BEGIN THE RECORDS
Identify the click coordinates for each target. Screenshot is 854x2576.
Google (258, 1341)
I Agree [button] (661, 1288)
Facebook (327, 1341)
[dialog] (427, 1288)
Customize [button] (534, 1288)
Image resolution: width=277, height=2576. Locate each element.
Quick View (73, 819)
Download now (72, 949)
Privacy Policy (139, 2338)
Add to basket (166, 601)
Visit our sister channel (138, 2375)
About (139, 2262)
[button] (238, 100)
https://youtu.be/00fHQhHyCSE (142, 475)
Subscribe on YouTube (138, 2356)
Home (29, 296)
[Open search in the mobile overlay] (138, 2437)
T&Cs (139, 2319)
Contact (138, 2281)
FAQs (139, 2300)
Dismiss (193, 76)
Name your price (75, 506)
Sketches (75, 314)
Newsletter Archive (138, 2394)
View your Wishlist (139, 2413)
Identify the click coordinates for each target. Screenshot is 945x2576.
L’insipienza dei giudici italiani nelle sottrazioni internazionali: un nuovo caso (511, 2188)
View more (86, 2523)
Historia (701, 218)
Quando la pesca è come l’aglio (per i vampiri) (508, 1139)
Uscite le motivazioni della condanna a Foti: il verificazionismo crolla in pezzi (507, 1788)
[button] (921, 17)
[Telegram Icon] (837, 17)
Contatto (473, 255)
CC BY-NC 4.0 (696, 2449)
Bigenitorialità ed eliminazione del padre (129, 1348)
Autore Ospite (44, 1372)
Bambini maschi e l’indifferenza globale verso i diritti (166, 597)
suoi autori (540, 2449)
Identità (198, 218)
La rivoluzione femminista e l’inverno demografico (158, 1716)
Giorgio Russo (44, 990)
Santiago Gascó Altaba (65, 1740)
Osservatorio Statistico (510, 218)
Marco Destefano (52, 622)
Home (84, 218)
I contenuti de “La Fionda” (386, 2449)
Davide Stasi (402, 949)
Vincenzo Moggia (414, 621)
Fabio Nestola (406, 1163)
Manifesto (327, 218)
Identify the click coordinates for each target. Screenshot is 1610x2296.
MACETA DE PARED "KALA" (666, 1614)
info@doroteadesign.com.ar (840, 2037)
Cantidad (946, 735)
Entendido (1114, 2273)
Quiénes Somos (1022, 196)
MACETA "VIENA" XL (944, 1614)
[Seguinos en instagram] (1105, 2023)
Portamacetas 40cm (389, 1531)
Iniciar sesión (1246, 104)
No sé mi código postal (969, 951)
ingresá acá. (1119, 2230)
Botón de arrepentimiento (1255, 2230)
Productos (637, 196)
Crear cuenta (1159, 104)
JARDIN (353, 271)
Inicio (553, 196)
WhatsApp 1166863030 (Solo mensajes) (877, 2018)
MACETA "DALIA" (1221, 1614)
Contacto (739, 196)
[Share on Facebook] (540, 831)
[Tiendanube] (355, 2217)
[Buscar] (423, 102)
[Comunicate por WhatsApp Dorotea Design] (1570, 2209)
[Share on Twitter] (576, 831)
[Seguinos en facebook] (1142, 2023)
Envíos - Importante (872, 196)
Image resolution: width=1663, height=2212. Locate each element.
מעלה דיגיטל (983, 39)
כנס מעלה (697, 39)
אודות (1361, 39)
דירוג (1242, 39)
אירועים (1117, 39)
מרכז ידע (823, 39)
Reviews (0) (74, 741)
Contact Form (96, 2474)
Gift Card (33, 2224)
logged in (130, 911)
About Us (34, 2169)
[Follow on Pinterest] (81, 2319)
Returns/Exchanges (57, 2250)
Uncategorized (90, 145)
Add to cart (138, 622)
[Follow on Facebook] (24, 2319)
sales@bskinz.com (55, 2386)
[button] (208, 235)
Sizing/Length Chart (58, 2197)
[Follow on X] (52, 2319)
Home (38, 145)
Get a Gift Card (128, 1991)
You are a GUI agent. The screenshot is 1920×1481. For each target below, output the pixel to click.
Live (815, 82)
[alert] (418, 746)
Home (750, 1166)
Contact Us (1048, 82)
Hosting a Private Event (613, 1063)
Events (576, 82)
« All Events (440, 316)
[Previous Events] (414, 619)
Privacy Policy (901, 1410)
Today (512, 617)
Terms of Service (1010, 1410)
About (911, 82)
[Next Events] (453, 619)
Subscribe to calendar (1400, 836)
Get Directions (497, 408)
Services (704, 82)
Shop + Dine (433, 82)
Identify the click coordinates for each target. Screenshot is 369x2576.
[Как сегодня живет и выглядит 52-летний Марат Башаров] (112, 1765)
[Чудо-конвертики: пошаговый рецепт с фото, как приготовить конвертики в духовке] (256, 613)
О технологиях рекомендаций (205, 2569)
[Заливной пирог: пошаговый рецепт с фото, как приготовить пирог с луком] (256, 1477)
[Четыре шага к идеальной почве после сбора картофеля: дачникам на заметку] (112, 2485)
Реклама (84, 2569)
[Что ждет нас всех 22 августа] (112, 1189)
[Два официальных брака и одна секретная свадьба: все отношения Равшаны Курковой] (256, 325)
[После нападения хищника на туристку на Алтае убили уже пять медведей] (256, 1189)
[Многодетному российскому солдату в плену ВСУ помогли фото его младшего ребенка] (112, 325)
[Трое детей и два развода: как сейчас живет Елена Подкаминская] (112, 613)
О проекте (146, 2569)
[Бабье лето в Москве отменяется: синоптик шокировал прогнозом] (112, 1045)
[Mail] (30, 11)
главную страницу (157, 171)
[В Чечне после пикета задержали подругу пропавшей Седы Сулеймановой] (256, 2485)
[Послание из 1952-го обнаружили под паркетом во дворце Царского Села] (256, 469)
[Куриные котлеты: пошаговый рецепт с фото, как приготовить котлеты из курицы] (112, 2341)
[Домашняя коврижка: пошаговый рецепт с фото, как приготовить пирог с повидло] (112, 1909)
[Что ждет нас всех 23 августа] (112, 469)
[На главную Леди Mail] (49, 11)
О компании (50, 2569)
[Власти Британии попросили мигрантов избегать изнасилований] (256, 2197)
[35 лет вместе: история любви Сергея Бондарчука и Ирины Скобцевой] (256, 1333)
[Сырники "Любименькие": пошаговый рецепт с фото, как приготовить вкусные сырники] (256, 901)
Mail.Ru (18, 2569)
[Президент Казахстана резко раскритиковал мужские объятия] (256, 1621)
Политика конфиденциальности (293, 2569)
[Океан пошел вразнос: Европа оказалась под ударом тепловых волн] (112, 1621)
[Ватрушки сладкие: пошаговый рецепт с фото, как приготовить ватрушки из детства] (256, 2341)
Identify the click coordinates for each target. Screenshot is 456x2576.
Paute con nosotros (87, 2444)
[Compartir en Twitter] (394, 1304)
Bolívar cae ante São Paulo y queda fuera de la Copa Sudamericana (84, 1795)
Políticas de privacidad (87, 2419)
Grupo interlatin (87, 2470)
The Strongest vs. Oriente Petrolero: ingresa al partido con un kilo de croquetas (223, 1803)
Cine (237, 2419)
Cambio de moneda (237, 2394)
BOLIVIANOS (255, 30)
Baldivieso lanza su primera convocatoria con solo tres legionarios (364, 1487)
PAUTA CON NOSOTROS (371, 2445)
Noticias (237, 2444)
END THE RECORDS
ASSIGNMENT
Retype exactly the lines above, from the one with "Productos (637, 196)" through the one with "[Previous Events] (414, 619)", inclusive.

REPLY
Productos (637, 196)
Crear cuenta (1159, 104)
JARDIN (353, 271)
Inicio (553, 196)
WhatsApp 1166863030 (Solo mensajes) (877, 2018)
MACETA "DALIA" (1221, 1614)
Contacto (739, 196)
[Share on Facebook] (540, 831)
[Tiendanube] (355, 2217)
[Buscar] (423, 102)
[Comunicate por WhatsApp Dorotea Design] (1570, 2209)
[Share on Twitter] (576, 831)
[Seguinos en facebook] (1142, 2023)
Envíos - Importante (872, 196)
Image resolution: width=1663, height=2212. Locate each element.
מעלה דיגיטל (983, 39)
כנס מעלה (697, 39)
אודות (1361, 39)
דירוג (1242, 39)
אירועים (1117, 39)
מרכז ידע (823, 39)
Reviews (0) (74, 741)
Contact Form (96, 2474)
Gift Card (33, 2224)
logged in (130, 911)
About Us (34, 2169)
[Follow on Pinterest] (81, 2319)
Returns/Exchanges (57, 2250)
Uncategorized (90, 145)
Add to cart (138, 622)
[Follow on Facebook] (24, 2319)
sales@bskinz.com (55, 2386)
[button] (208, 235)
Sizing/Length Chart (58, 2197)
[Follow on X] (52, 2319)
Home (38, 145)
Get a Gift Card (128, 1991)
You are a GUI agent. The screenshot is 1920×1481. For each target below, output the pixel to click.
Live (815, 82)
[alert] (418, 746)
Home (750, 1166)
Contact Us (1048, 82)
Hosting a Private Event (613, 1063)
Events (576, 82)
« All Events (440, 316)
[Previous Events] (414, 619)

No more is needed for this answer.